OGH 3Ob568/86

OGH3Ob568/8618.6.1986

Der Oberste Gerichtshof hat durch den Hofrat des Obersten Gerichtshofes Dr.Hule als Vorsitzenden und durch die Hofräte des Obersten Gerichtshofes Dr.Warta, Dr.Zehetner, Dr.Klinger und Mag.Engelmaier als Richter in der Rechtssache der klagenden Partei Ing.Johann G***, Techniker, Wolkersdorf 36, 9431 St.Stefan im Lavanttal, vertreten durch Dr.Siegfried Schüßler, Rechtsanwalt in Wolfsberg, wider die beklagte Partei A*** Anlagenplanung und Sondermaschinenbau Gesellschaft mit beschränkter Haftung, 4817 St.Konrad 106, vertreten durch Dr.Georg Pammesberger, Rechtsanwalt in Gmunden, wegen S 138.068,80 samt Anhang, infolge Rekurses der beklagten Partei gegen den Beschluß des Oberlandesgerichtes Graz als Rekursgerichtes vom 12.Februar 1986, GZ.5 R 24/86-9, womit der Rekurs der beklagten Partei gegen den der Beschluß des Landesgerichtes Klagenfurt vom 15.Jänner 1986, GZ.25 Cg 6/86-6, zurückgewiesen wurde, folgenden

Beschluß

gefaßt:

 

Spruch:

Dem Rekurs wird nicht Folge gegeben.

Die beklagte Partei hat die Kosten ihres Rechtsmittels selbst zu tragen.

Text

Begründung

Der Kläger bracht die Klage auf Zahlung des Restbetrages von S 138.068,80 samt Zinsen für auf Bestellung an die Beklagte ausgelieferte Maschinenteile am 11.November 1985 beim Bezirksgericht Wolfsberg ein und berief sich auf eine ausdrückliche Vereinbarung der Parteien nach § 104 Abs.1 JN. Er legte der Klagsschrift die Ablichtung seines Lieferscheines vom 18.Juli 1985 Nr.285 mit dem Vordruck "Gerichtsstand A-9400 Wolfsberg" bei.

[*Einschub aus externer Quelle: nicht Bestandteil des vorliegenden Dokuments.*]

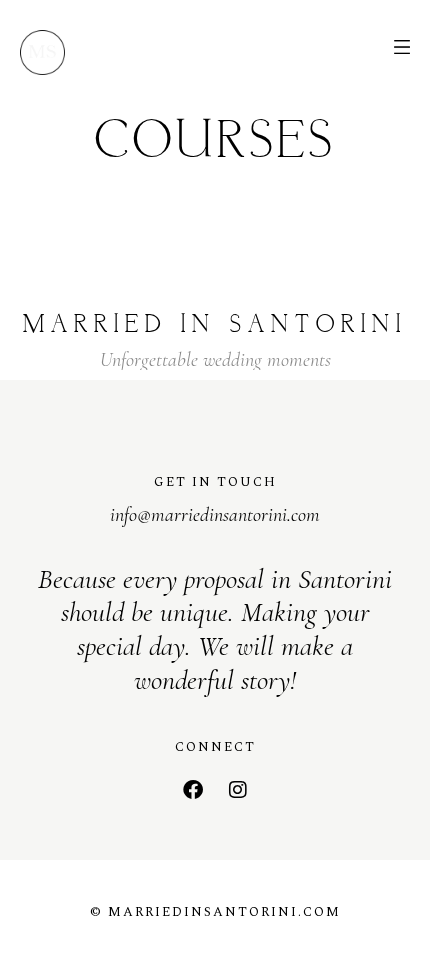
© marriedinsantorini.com (215, 912)
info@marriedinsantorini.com (215, 515)
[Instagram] (238, 790)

Die Beklagte erhob zu Beginn der ersten Verhandlungstagsatzung die Einrede der sachlichen und örtlichen Unzuständigkeit, ohne zur Sache vorzubringen oder mündlich zu verhandeln. Sie bestritt, daß eine Gerichtsstandvereinbarung zustande gekommen sei, und, als sich der Kläger noch auf die allgemeinen Lieferbedingungen des Fachverbandes der Maschinen- und Stahlbauindustrie, wonach Gerichtsstand für alle sich aus dem Vertrag ergebenden Streitigkeiten das für den Sitz des Verkäufers örtlich zuständige Gericht sei, und auf den Gerichtsstand nach § 88 Abs.2 JN berief, daß durch Anschluß von Lieferbedingungen eine Gerichtsstandsvereinbarung getroffen und durch Übersendung einer Rechnung der Fakturengerichtsstand begründet wurde. Der Kläger beantragte für den Fall, daß das angerufene Bezirksgericht seine Unzuständigkeit ausspreche, die überweisung der Klage an das nicht offenbar unzuständige Landesgericht Klagenfurt. Das Bezirksgericht Wolfsberg sprach am 5.Dezember 1985 aus, daß es sachlich und örtlich unzuständig sei, und überwies die Rechtssache an das nicht offenbar unzuständige Landesgericht Klagenfurt, weil der urkundliche Nachweis der Bevollmächtigung zum Abschluß einer Vereinbarung, mit welcher sich die Parteien dem Bezirksgericht Wolfsberg unterwarfen, nicht erbracht sei. Der Gerichtsstand des Erfüllungsortes nach § 88 JN regle nur die örtliche nicht aber die sachliche Zuständigkeit, wenn seine Voraussetzungen erfüllt seien.

Am 3.Jänner 1986 langten die Akten beim Landesgericht Klagenfurt ein. Noch vor jeder weiteren gerichtlichen Verfügung langte dort am 14. Jänner 1986 ein Schriftsatz des Klägers ein, der nun zugestand, daß auch der Fakturengerichtsstand schon deshalb nicht begründet sei, weil sich herausgestellt habe, daß die Rechnung Nr.170 vom 18. Juli 1985 erst nach Auslieferung der bestellten Maschinenteile zugemittelt wurde. Das Landesgericht Klagenfurt sei nicht zuständig. Der Kläger beantrage, die Rechtssache an das nicht offenbar unzuständige Kreisgericht Wels zu überweisen.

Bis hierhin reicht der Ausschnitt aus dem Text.